▸ **Stored data entries**
******************************

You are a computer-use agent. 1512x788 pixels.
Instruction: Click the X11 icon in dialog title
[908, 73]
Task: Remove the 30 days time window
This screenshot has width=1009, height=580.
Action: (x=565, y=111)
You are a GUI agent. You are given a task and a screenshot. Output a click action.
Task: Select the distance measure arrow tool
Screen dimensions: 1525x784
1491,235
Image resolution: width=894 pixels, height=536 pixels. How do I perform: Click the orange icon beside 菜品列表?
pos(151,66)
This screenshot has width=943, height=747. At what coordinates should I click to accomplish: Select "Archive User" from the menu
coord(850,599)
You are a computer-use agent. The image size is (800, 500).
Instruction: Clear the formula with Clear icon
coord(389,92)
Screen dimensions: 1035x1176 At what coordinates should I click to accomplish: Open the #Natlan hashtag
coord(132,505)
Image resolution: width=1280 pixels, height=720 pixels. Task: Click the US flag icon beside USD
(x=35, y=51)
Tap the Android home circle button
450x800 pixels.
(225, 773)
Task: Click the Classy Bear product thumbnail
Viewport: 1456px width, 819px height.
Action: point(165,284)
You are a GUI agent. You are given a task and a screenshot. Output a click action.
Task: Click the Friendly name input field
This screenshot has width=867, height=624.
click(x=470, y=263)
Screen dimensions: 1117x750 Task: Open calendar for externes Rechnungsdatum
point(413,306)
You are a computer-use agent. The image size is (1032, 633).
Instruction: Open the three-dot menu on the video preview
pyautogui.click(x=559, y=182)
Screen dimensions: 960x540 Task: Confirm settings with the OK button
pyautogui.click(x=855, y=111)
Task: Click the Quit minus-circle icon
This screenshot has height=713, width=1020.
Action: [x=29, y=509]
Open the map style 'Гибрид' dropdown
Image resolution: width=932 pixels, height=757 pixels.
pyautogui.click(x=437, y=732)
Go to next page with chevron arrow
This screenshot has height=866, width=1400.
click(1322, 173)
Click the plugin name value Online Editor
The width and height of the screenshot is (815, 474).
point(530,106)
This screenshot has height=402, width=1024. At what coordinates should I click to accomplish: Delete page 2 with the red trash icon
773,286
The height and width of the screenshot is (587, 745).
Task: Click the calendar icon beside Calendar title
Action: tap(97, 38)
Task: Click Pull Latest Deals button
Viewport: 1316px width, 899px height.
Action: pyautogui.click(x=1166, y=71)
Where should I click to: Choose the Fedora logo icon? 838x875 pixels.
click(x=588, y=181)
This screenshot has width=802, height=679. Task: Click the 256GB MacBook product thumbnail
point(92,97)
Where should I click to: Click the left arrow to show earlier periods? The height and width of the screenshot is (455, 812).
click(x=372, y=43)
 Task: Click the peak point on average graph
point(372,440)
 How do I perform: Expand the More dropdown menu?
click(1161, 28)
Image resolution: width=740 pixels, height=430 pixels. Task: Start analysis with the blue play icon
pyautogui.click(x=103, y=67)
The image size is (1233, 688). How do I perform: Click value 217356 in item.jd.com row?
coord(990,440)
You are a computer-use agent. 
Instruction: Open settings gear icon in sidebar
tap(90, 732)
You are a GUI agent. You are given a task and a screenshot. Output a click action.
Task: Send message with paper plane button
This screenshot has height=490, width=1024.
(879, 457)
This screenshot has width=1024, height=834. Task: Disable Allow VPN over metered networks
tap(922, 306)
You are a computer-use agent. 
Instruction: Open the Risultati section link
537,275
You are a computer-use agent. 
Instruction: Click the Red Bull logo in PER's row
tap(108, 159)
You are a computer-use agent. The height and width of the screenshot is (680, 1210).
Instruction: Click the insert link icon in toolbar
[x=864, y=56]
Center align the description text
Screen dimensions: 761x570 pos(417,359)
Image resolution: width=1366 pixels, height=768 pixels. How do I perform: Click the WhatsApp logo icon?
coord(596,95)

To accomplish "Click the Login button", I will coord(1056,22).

******************************

▸ **PROBLEM STATEMENT**
Line by line, print the records above exactly as they stand.

▸ **EXERCISE RESULT**
You are a computer-use agent. 1512x788 pixels.
Instruction: Click the X11 icon in dialog title
[908, 73]
Task: Remove the 30 days time window
This screenshot has width=1009, height=580.
Action: (x=565, y=111)
You are a GUI agent. You are given a task and a screenshot. Output a click action.
Task: Select the distance measure arrow tool
Screen dimensions: 1525x784
1491,235
Image resolution: width=894 pixels, height=536 pixels. How do I perform: Click the orange icon beside 菜品列表?
pos(151,66)
This screenshot has width=943, height=747. At what coordinates should I click to accomplish: Select "Archive User" from the menu
coord(850,599)
You are a computer-use agent. The image size is (800, 500).
Instruction: Clear the formula with Clear icon
coord(389,92)
Screen dimensions: 1035x1176 At what coordinates should I click to accomplish: Open the #Natlan hashtag
coord(132,505)
Image resolution: width=1280 pixels, height=720 pixels. Task: Click the US flag icon beside USD
(x=35, y=51)
Tap the Android home circle button
450x800 pixels.
(225, 773)
Task: Click the Classy Bear product thumbnail
Viewport: 1456px width, 819px height.
Action: point(165,284)
You are a GUI agent. You are given a task and a screenshot. Output a click action.
Task: Click the Friendly name input field
This screenshot has width=867, height=624.
click(x=470, y=263)
Screen dimensions: 1117x750 Task: Open calendar for externes Rechnungsdatum
point(413,306)
You are a computer-use agent. The image size is (1032, 633).
Instruction: Open the three-dot menu on the video preview
pyautogui.click(x=559, y=182)
Screen dimensions: 960x540 Task: Confirm settings with the OK button
pyautogui.click(x=855, y=111)
Task: Click the Quit minus-circle icon
This screenshot has height=713, width=1020.
Action: [x=29, y=509]
Open the map style 'Гибрид' dropdown
Image resolution: width=932 pixels, height=757 pixels.
pyautogui.click(x=437, y=732)
Go to next page with chevron arrow
This screenshot has height=866, width=1400.
click(1322, 173)
Click the plugin name value Online Editor
The width and height of the screenshot is (815, 474).
point(530,106)
This screenshot has height=402, width=1024. At what coordinates should I click to accomplish: Delete page 2 with the red trash icon
773,286
The height and width of the screenshot is (587, 745).
Task: Click the calendar icon beside Calendar title
Action: tap(97, 38)
Task: Click Pull Latest Deals button
Viewport: 1316px width, 899px height.
Action: pyautogui.click(x=1166, y=71)
Where should I click to: Choose the Fedora logo icon? 838x875 pixels.
click(x=588, y=181)
This screenshot has width=802, height=679. Task: Click the 256GB MacBook product thumbnail
point(92,97)
Where should I click to: Click the left arrow to show earlier periods? The height and width of the screenshot is (455, 812).
click(x=372, y=43)
 Task: Click the peak point on average graph
point(372,440)
 How do I perform: Expand the More dropdown menu?
click(1161, 28)
Image resolution: width=740 pixels, height=430 pixels. Task: Start analysis with the blue play icon
pyautogui.click(x=103, y=67)
The image size is (1233, 688). How do I perform: Click value 217356 in item.jd.com row?
coord(990,440)
You are a computer-use agent. 
Instruction: Open settings gear icon in sidebar
tap(90, 732)
You are a GUI agent. You are given a task and a screenshot. Output a click action.
Task: Send message with paper plane button
This screenshot has height=490, width=1024.
(879, 457)
This screenshot has width=1024, height=834. Task: Disable Allow VPN over metered networks
tap(922, 306)
You are a computer-use agent. 
Instruction: Open the Risultati section link
537,275
You are a computer-use agent. 
Instruction: Click the Red Bull logo in PER's row
tap(108, 159)
You are a computer-use agent. The height and width of the screenshot is (680, 1210).
Instruction: Click the insert link icon in toolbar
[x=864, y=56]
Center align the description text
Screen dimensions: 761x570 pos(417,359)
Image resolution: width=1366 pixels, height=768 pixels. How do I perform: Click the WhatsApp logo icon?
coord(596,95)

To accomplish "Click the Login button", I will coord(1056,22).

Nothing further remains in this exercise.